[INPUT MATERIAL]
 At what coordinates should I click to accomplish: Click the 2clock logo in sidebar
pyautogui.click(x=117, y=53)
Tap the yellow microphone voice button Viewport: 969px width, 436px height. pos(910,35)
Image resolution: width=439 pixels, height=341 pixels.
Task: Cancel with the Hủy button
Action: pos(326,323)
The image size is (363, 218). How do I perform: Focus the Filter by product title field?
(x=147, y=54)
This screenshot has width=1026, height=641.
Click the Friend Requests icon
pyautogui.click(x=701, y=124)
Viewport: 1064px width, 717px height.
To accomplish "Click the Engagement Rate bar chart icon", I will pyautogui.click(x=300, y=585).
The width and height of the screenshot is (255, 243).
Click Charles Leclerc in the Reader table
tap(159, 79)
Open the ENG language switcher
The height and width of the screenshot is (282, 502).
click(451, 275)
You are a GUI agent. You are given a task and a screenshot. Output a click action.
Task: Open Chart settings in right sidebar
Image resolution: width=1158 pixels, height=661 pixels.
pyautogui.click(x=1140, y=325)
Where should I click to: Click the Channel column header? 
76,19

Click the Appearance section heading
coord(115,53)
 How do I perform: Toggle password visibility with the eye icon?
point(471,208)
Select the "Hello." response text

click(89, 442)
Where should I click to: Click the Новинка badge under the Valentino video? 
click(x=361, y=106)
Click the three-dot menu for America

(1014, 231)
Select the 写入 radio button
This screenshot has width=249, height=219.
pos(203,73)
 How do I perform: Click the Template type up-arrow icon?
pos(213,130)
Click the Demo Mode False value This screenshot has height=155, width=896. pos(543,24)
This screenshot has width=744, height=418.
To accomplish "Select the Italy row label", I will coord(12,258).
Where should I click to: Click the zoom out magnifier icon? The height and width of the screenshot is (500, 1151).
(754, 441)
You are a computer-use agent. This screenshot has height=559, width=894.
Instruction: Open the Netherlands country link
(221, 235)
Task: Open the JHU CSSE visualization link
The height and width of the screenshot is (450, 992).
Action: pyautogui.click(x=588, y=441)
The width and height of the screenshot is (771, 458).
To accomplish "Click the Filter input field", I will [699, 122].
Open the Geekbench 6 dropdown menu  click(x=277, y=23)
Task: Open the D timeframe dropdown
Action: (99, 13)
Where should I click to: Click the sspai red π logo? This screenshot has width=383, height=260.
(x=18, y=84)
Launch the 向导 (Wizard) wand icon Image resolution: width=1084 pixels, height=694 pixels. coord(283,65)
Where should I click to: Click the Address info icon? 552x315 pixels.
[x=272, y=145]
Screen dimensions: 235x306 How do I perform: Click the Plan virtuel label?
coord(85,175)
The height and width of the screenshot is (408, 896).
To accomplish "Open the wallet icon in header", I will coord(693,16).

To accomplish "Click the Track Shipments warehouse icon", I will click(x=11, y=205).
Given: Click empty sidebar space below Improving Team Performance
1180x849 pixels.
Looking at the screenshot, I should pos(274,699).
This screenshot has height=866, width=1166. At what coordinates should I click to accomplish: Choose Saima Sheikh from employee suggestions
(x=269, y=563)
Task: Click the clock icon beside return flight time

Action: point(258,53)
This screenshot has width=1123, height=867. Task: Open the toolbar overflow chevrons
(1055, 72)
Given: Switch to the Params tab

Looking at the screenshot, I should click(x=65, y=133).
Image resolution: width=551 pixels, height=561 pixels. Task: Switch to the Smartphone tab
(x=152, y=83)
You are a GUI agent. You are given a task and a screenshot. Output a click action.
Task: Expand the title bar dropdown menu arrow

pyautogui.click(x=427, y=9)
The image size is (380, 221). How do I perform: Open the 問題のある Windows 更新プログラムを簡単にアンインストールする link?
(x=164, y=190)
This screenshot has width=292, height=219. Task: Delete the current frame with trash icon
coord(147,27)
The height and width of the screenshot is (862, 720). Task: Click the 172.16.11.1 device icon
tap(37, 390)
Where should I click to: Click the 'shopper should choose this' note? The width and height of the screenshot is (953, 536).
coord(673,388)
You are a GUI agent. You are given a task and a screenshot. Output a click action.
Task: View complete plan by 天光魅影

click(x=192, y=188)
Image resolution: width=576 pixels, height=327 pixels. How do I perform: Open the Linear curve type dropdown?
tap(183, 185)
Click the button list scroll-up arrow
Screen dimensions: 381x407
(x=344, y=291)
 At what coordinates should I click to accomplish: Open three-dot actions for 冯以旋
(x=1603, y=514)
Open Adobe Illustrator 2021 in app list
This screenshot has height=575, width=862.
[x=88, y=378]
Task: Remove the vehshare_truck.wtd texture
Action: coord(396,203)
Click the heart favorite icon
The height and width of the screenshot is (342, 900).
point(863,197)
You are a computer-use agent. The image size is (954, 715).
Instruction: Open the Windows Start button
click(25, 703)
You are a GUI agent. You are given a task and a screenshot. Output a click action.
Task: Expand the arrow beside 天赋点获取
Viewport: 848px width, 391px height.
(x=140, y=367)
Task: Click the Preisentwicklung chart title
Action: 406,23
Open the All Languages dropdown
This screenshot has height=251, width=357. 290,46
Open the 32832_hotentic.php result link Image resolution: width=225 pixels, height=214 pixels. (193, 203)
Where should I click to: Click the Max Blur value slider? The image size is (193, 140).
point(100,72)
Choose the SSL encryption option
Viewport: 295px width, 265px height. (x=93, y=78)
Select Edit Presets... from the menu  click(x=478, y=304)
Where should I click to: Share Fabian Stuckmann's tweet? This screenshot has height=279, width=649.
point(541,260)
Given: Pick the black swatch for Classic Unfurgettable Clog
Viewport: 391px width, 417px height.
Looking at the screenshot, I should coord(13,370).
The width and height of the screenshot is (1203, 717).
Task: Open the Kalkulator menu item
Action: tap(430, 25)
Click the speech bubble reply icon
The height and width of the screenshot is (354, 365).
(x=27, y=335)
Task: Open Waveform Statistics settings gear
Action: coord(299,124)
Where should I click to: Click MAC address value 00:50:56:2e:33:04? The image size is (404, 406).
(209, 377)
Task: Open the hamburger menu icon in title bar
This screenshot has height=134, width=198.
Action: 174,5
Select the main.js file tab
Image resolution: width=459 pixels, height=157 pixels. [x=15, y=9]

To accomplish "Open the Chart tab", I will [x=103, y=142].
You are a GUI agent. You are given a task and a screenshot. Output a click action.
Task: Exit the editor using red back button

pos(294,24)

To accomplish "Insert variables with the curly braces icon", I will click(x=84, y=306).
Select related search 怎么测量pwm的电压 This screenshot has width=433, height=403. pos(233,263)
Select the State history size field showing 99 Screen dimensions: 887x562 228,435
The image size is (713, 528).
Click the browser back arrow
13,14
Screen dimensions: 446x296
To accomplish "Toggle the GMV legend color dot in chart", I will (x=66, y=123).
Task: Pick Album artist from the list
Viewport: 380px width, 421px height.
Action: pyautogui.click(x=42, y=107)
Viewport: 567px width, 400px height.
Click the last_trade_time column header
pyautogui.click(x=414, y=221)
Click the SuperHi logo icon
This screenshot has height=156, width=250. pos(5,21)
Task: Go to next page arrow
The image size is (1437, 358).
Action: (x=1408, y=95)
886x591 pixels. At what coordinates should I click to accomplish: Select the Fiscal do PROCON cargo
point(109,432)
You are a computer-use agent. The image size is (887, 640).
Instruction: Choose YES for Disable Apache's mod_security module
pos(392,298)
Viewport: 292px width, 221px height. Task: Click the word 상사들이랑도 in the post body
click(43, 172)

[EXERCISE OBJECTIVE]
Reproduce the material above in full, word for word.

[EXERCISE RESPONSE]
 At what coordinates should I click to accomplish: Click the 2clock logo in sidebar
pyautogui.click(x=117, y=53)
Tap the yellow microphone voice button Viewport: 969px width, 436px height. pos(910,35)
Image resolution: width=439 pixels, height=341 pixels.
Task: Cancel with the Hủy button
Action: pos(326,323)
The image size is (363, 218). How do I perform: Focus the Filter by product title field?
(x=147, y=54)
This screenshot has width=1026, height=641.
Click the Friend Requests icon
pyautogui.click(x=701, y=124)
Viewport: 1064px width, 717px height.
To accomplish "Click the Engagement Rate bar chart icon", I will pyautogui.click(x=300, y=585).
The width and height of the screenshot is (255, 243).
Click Charles Leclerc in the Reader table
tap(159, 79)
Open the ENG language switcher
The height and width of the screenshot is (282, 502).
click(451, 275)
You are a GUI agent. You are given a task and a screenshot. Output a click action.
Task: Open Chart settings in right sidebar
Image resolution: width=1158 pixels, height=661 pixels.
pyautogui.click(x=1140, y=325)
Where should I click to: Click the Channel column header? 
76,19

Click the Appearance section heading
coord(115,53)
 How do I perform: Toggle password visibility with the eye icon?
point(471,208)
Select the "Hello." response text

click(89, 442)
Where should I click to: Click the Новинка badge under the Valentino video? 
click(x=361, y=106)
Click the three-dot menu for America

(1014, 231)
Select the 写入 radio button
This screenshot has width=249, height=219.
pos(203,73)
 How do I perform: Click the Template type up-arrow icon?
pos(213,130)
Click the Demo Mode False value This screenshot has height=155, width=896. pos(543,24)
This screenshot has width=744, height=418.
To accomplish "Select the Italy row label", I will coord(12,258).
Where should I click to: Click the zoom out magnifier icon? The height and width of the screenshot is (500, 1151).
(754, 441)
You are a computer-use agent. This screenshot has height=559, width=894.
Instruction: Open the Netherlands country link
(221, 235)
Task: Open the JHU CSSE visualization link
The height and width of the screenshot is (450, 992).
Action: pyautogui.click(x=588, y=441)
The width and height of the screenshot is (771, 458).
To accomplish "Click the Filter input field", I will [699, 122].
Open the Geekbench 6 dropdown menu  click(x=277, y=23)
Task: Open the D timeframe dropdown
Action: (99, 13)
Where should I click to: Click the sspai red π logo? This screenshot has width=383, height=260.
(x=18, y=84)
Launch the 向导 (Wizard) wand icon Image resolution: width=1084 pixels, height=694 pixels. coord(283,65)
Where should I click to: Click the Address info icon? 552x315 pixels.
[x=272, y=145]
Screen dimensions: 235x306 How do I perform: Click the Plan virtuel label?
coord(85,175)
The height and width of the screenshot is (408, 896).
To accomplish "Open the wallet icon in header", I will coord(693,16).

To accomplish "Click the Track Shipments warehouse icon", I will click(x=11, y=205).
Given: Click empty sidebar space below Improving Team Performance
1180x849 pixels.
Looking at the screenshot, I should pos(274,699).
This screenshot has height=866, width=1166. At what coordinates should I click to accomplish: Choose Saima Sheikh from employee suggestions
(x=269, y=563)
Task: Click the clock icon beside return flight time

Action: point(258,53)
This screenshot has width=1123, height=867. Task: Open the toolbar overflow chevrons
(1055, 72)
Given: Switch to the Params tab

Looking at the screenshot, I should click(x=65, y=133).
Image resolution: width=551 pixels, height=561 pixels. Task: Switch to the Smartphone tab
(x=152, y=83)
You are a GUI agent. You are given a task and a screenshot. Output a click action.
Task: Expand the title bar dropdown menu arrow

pyautogui.click(x=427, y=9)
The image size is (380, 221). How do I perform: Open the 問題のある Windows 更新プログラムを簡単にアンインストールする link?
(x=164, y=190)
This screenshot has width=292, height=219. Task: Delete the current frame with trash icon
coord(147,27)
The height and width of the screenshot is (862, 720). Task: Click the 172.16.11.1 device icon
tap(37, 390)
Where should I click to: Click the 'shopper should choose this' note? The width and height of the screenshot is (953, 536).
coord(673,388)
You are a GUI agent. You are given a task and a screenshot. Output a click action.
Task: View complete plan by 天光魅影

click(x=192, y=188)
Image resolution: width=576 pixels, height=327 pixels. How do I perform: Open the Linear curve type dropdown?
tap(183, 185)
Click the button list scroll-up arrow
Screen dimensions: 381x407
(x=344, y=291)
 At what coordinates should I click to accomplish: Open three-dot actions for 冯以旋
(x=1603, y=514)
Open Adobe Illustrator 2021 in app list
This screenshot has height=575, width=862.
[x=88, y=378]
Task: Remove the vehshare_truck.wtd texture
Action: coord(396,203)
Click the heart favorite icon
The height and width of the screenshot is (342, 900).
point(863,197)
You are a computer-use agent. The image size is (954, 715).
Instruction: Open the Windows Start button
click(25, 703)
You are a GUI agent. You are given a task and a screenshot. Output a click action.
Task: Expand the arrow beside 天赋点获取
Viewport: 848px width, 391px height.
(x=140, y=367)
Task: Click the Preisentwicklung chart title
Action: 406,23
Open the All Languages dropdown
This screenshot has height=251, width=357. 290,46
Open the 32832_hotentic.php result link Image resolution: width=225 pixels, height=214 pixels. (193, 203)
Where should I click to: Click the Max Blur value slider? The image size is (193, 140).
point(100,72)
Choose the SSL encryption option
Viewport: 295px width, 265px height. (x=93, y=78)
Select Edit Presets... from the menu  click(x=478, y=304)
Where should I click to: Share Fabian Stuckmann's tweet? This screenshot has height=279, width=649.
point(541,260)
Given: Pick the black swatch for Classic Unfurgettable Clog
Viewport: 391px width, 417px height.
Looking at the screenshot, I should coord(13,370).
The width and height of the screenshot is (1203, 717).
Task: Open the Kalkulator menu item
Action: tap(430, 25)
Click the speech bubble reply icon
The height and width of the screenshot is (354, 365).
(x=27, y=335)
Task: Open Waveform Statistics settings gear
Action: coord(299,124)
Where should I click to: Click MAC address value 00:50:56:2e:33:04? The image size is (404, 406).
(209, 377)
Task: Open the hamburger menu icon in title bar
This screenshot has height=134, width=198.
Action: 174,5
Select the main.js file tab
Image resolution: width=459 pixels, height=157 pixels. [x=15, y=9]

To accomplish "Open the Chart tab", I will [x=103, y=142].
You are a GUI agent. You are given a task and a screenshot. Output a click action.
Task: Exit the editor using red back button

pos(294,24)

To accomplish "Insert variables with the curly braces icon", I will click(x=84, y=306).
Select related search 怎么测量pwm的电压 This screenshot has width=433, height=403. pos(233,263)
Select the State history size field showing 99 Screen dimensions: 887x562 228,435
The image size is (713, 528).
Click the browser back arrow
13,14
Screen dimensions: 446x296
To accomplish "Toggle the GMV legend color dot in chart", I will (x=66, y=123).
Task: Pick Album artist from the list
Viewport: 380px width, 421px height.
Action: pyautogui.click(x=42, y=107)
Viewport: 567px width, 400px height.
Click the last_trade_time column header
pyautogui.click(x=414, y=221)
Click the SuperHi logo icon
This screenshot has height=156, width=250. pos(5,21)
Task: Go to next page arrow
The image size is (1437, 358).
Action: (x=1408, y=95)
886x591 pixels. At what coordinates should I click to accomplish: Select the Fiscal do PROCON cargo
point(109,432)
You are a computer-use agent. The image size is (887, 640).
Instruction: Choose YES for Disable Apache's mod_security module
pos(392,298)
Viewport: 292px width, 221px height. Task: Click the word 상사들이랑도 in the post body
click(43, 172)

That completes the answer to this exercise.